I part company from the left on some issues. I am a free trader; I support public schools, but also charter schools and vouchers (for low income children in failing schools). I think America's corporate taxes are too high. I like nuclear power. I am okay with a somewhat interventionist foreign policy (of the Nixon-Bush Sr. sort) and propping up friendly dictators if it serves the US. I think consumption taxes should be raised. I also prefer a more limited stimulus focused on infrastructure spending.

The notion that I have ideological blinders preventing me from seeing reality is bizarre. Also bizarre is that you challenge my suggestion that the Republican party ID advantage makes no difference. Clearly it isn't making much of a difference the GOP performs poorly in spite of it.
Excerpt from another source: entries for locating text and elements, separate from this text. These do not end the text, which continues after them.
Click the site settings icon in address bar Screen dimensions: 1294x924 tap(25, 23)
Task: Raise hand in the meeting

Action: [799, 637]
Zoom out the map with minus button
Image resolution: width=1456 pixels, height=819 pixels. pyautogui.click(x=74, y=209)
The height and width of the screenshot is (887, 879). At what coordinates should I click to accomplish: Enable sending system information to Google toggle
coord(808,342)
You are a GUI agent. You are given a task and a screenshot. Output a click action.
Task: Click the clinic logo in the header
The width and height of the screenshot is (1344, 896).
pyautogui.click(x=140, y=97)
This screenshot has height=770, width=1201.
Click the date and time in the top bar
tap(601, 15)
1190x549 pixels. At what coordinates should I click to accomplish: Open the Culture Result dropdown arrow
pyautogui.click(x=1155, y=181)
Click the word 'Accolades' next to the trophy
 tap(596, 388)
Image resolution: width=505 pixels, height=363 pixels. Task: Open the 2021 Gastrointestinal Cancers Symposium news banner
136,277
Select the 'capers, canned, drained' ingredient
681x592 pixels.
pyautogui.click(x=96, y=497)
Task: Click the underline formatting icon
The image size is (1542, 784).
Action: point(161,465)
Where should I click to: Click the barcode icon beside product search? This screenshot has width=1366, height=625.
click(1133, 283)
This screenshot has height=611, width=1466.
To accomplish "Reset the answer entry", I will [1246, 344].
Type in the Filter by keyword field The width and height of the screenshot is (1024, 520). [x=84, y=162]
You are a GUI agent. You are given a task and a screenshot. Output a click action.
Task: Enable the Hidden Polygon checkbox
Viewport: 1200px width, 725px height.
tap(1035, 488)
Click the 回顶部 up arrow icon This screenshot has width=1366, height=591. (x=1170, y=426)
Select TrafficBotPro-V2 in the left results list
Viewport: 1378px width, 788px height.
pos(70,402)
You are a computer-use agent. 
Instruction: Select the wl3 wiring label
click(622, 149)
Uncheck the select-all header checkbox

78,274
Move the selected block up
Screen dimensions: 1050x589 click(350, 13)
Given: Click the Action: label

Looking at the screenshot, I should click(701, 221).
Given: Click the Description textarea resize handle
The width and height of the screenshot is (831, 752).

This suggests an interesting research question - WHY can't a substantial voter ID advantage get results?
-are these mostly Republicans in state politics, or old Rockefeller Republicans?
-do the Republicans have a lousy GOTV machine?
-is Tedisco a bad candidate (or Scott Murphy a good one)?
-and so on.

"As for judging you on little evidence: That is the purpose of the brain, buddy, to make quick and accurate decisions from scant clues."

Of course you also said:
"What I object to is people that form their opinions before they know the facts,"

Which sounds a lot like something you said about me:
"You are logically inconsistent, like a four year old, you will say anything to get your way or justify your actions. No matter how contradictory, no matter how inane."

Hmm... how wonderfully consistent. No wonder you preface your rebuttal with an appeal to authority (your degrees, and for some reason, your daughter's husbands business success) instead of letting your points stand on their own merits. Given your logical shortcomings, you might be wiser to have run with the "young man" thing.

Tony C. said...

@hoser:

Scant clues is not no clues. Your posts constitute facts of what you said; making a decision on them is not making a decision without facts.

The fact is, you are lazy, and that produces ignorance. I don't care if you are conservative, you share that in common with conservatives. So enjoy your lazy ignorance, hoser!

That's all I have to say, we will disagree forever which means you are no longer worth wasting any time on. Feel free to have the last rant, I'm moving on.

Drew said...

Intrade has had some movement toward Tedisco in the last day. What is that based on?

The Republicans should have decisively won this, and a few weeks ago they were assuming they would.

I think Tedisco will ultimately win.

gossip said...

I think that 2006 Gillibrand victory over Sweeney is more indicative of this case. Sweeney had high name recognition, so does Tedisco. 2006 was not a presidential year so turn-out was low, and in 2009 I think turnout was lower than in 2008. So Tedisco should have had a strong advantage similar to Sweeney. But Murphy came out as a complete unknown. There was no reason he should have beat Tedisco in any other year (he's served for 30 years and everyone knows him). So you have to point to why Murphy won (or tied). Tedisco had every advantage possible to win a local race.

geek said...

Gillbrand defeated John Sweeny in 2006 in no small part because Sweeny was accused of domestic abuse by his wife. In 2008 Gillbrand then an incumbent ran against a candidate with lots of money but with no personality and he ran a horrible campaign.

Tedisco served 26 years in the Assembly and had name recognition, Murphy had none. In the weeks prior to the election Tedisco lost traction in the polls, a reflection of his exposure and negative ads.

The national implications were overblown. The analysis of how or why republicans failed to turn out in larger numbers is speculative. The district is a mix of urban and rural, but in recent years have turned away from candidates who run to the far right.

How this election will turn out is unknown. I would however be willing to bet that in 2010 Tedisco does not win a second term.